Every managing broker acknowledges the frustration of any complaint, be it from a consumer, regulator or association – by the time the file gets to us, it’s too late! The clause has been omitted, the property line described, the tenancy assured, the key released. It’s impractical to supervise a contract drafted on the run in the rush of multiple offers whipped by desperate buyers and awaited by impatient sellers. We must rely on training and ongoing education while hoping that the ego of our licensees allows them to call before they dig.

Fulghum acknowledged that “sin” is inevitable and what we see in others may equally be found in ourselves. He points to the Garden of Eden’s instruction, “Don’t eat that piece of fruit – it will lead to trouble. You know the rest of the story…” When we review the published sins of licensees in B.C. there are two common reactions, the internal reflection “Whew – that could have been me!” and the vocalized, “What a loser!”

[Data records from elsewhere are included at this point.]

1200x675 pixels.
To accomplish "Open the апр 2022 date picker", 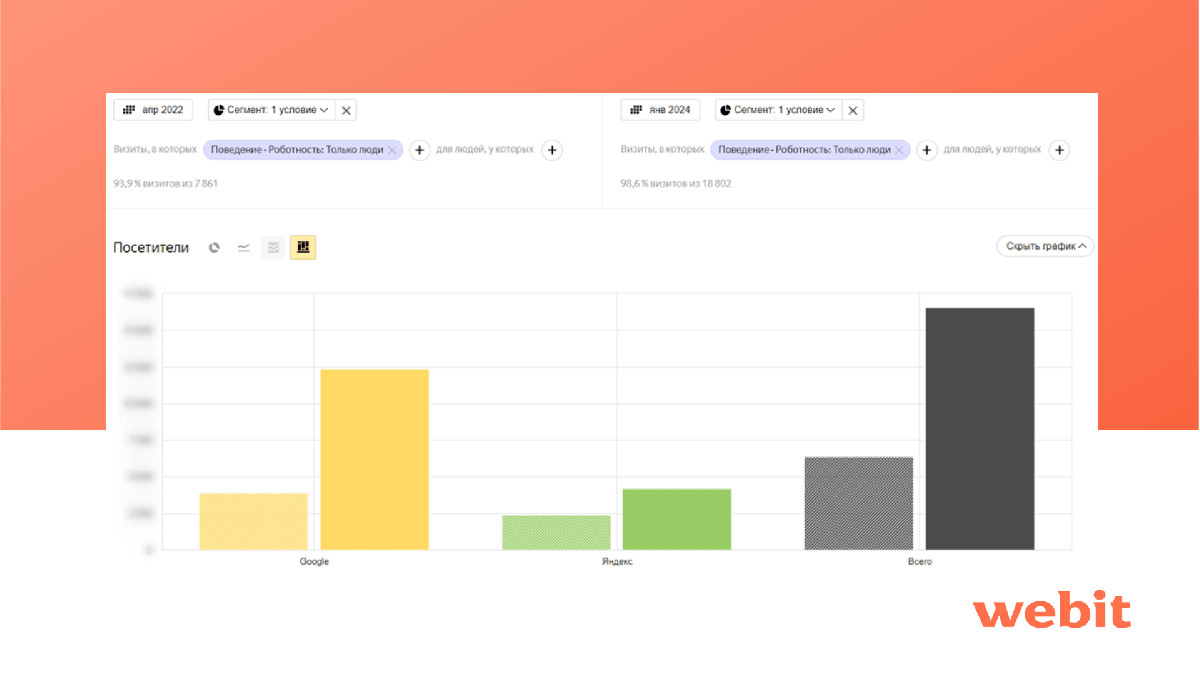I will [x=153, y=110].
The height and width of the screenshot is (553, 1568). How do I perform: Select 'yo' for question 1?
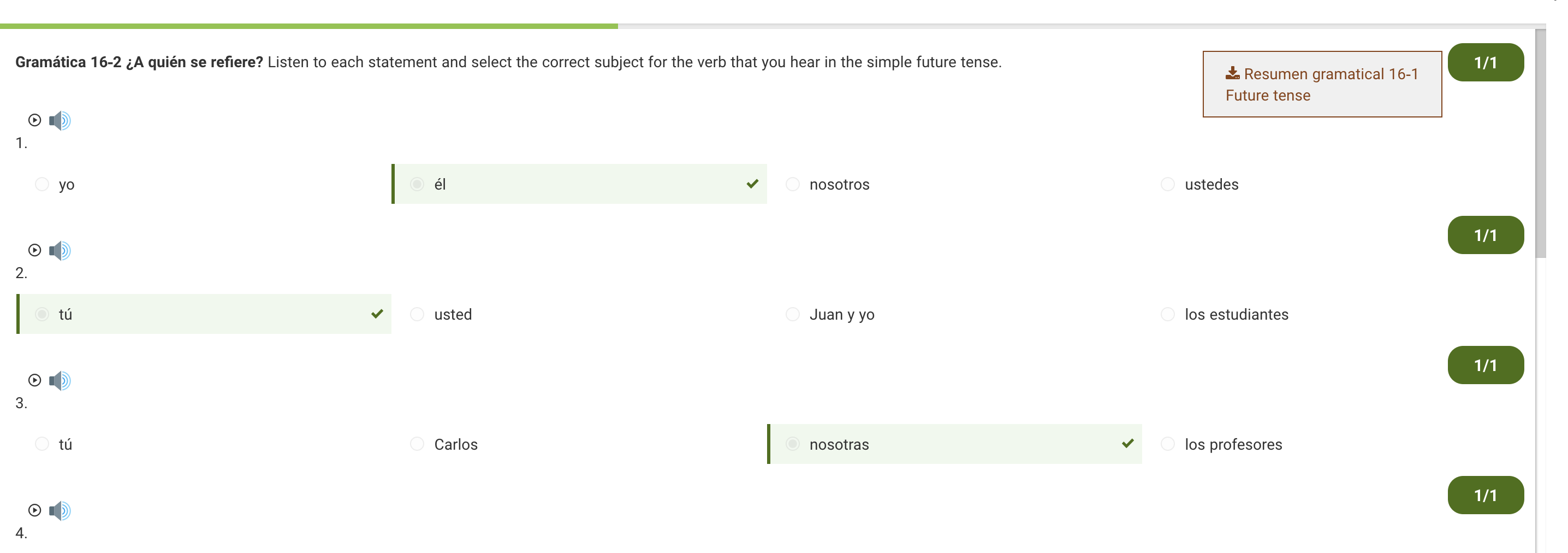[x=42, y=184]
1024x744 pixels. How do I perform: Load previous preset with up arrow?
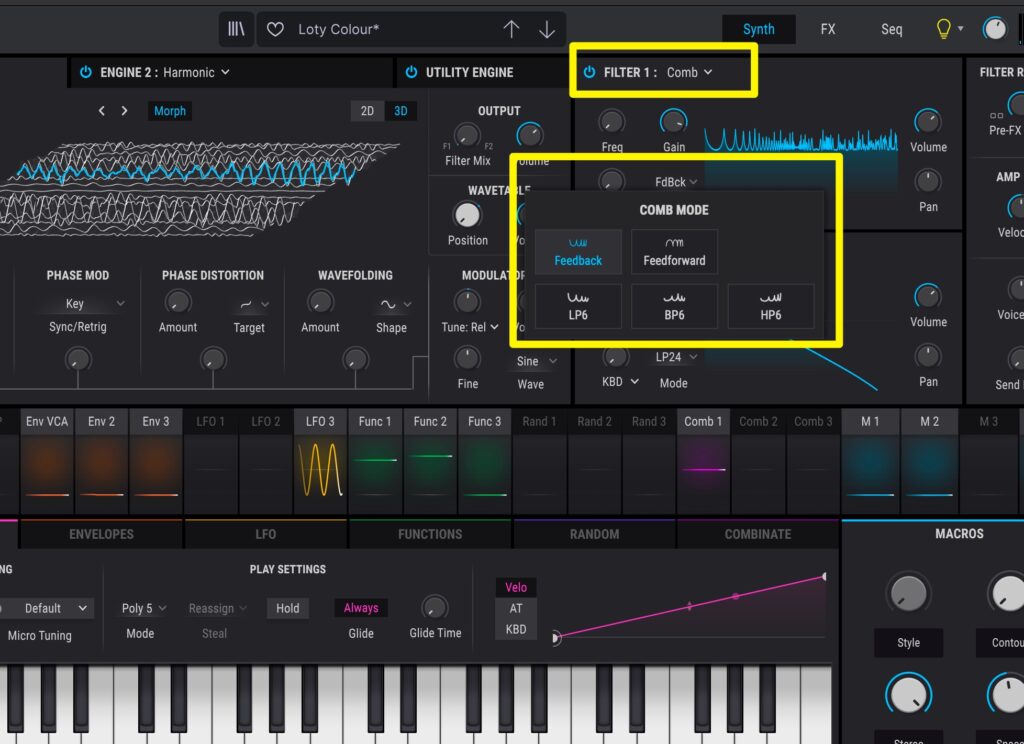click(511, 29)
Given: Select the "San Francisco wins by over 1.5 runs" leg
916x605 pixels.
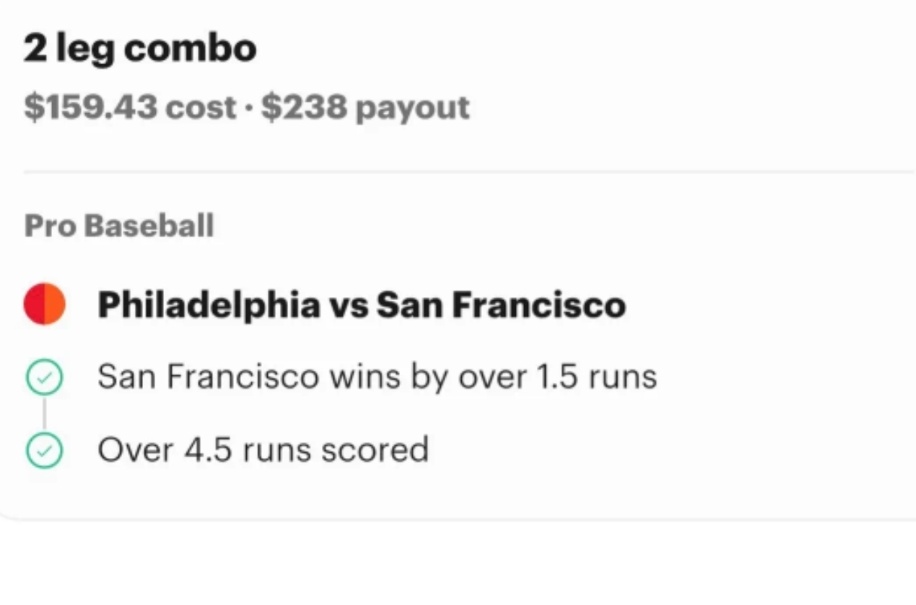Looking at the screenshot, I should pyautogui.click(x=377, y=377).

There you have it. Bold career move or accident, being a managing broker is not for the faint of heart or ignorant. Challenges will not be avoided by aiming for the greener grass of a famous brand or an exclusive niche. The Scottish proverb, “No matter where you go, there you are” applies to the wanderer and to the welcoming committee.

Why do we persist? In B.C., in the Office of the Superintendent of Real Estate, Michael Noseworthy is hunched over his tablet, carving new rules for managing brokers, rules that will surely increase the risk and expand the job description without regard to a business model built on sand, where the CEO equivalent is frequently compensated as a begrudged necessity.

Religion aside, a lot of good material comes from the Bible and I offer a quote from former REM columnist Don Kyle as a guide. “What comes, comes to pass. It does not come to stay.” The Bible repeats “and it came to pass” 363 times.

So endeth the lesson.


  1. Thanks for the morning humour! I’ve missed your articles in REM Mag — and maybe you’ve missed being there too! Hope to see more of your articles again soon!

  2. You’re still the best Marty, thanks for the early morning chuckles, and please, keep ’em comin.

    Murray O’Brien,
    ReMax Jazz, Oshawa Ontario.

  3. There’s something reminiscent and magical in the first part; your mother and or her broker perhaps could have written the book I referred to recently: “Perfection Salad,” re greeting of the husband who had spent the day at a real job WOW! Such confirmation about the little woman’s place in society as a whole. Certainly they both were part of the author’s point of reference.

    You wrote: . . . “in the 1950s when women were a rarity and not welcome in many real estate offices because they were taking jobs “rightly the domain of men”.”

    . . .(and) “he wasn’t shy about asserting the woman’s place – maintaining and preparing the home and herself for her husband’s arrival after a day in the trenches.” (Some men in real estate still held that view in the 1980’s, I discovered; maybe still do…)

    Although your dad may have been proud of her, it likely wouldn’t have been a popular or manly thing for him to have bragged on her success having overridden his earning capacity,

    It’s good at the age of twenty-five you saw such. It likely helped build you into the man you are today, an education in itself. The other two books you mention mid-stream of course are only part of a long list of such that should be in everyone’s reading material. Add “Acres of Diamonds” to the list. I had read hundreds and they all were written with the same thoughts in mind. Perhaps offices could provide an 4in-house library of such books for their people to read.

    And of course your final paragraph says it all. The metaphoric apple continues to be available (but in real life you just can’t beat a BC Delicious); and we continue to eat of life’s forbidden fruit. It’s right up there with Dickens’: “It was the best of times and the worst of times,” (simultaneously); those words still apply in our time.

    Thanks for a most enjoyable trip down memory lane. A timely word, indeed: “And this too shall pass.” Since there are 365 days in a year, 363 equates to one “this” for nearly every day of the year. The lesson never ends. Amen.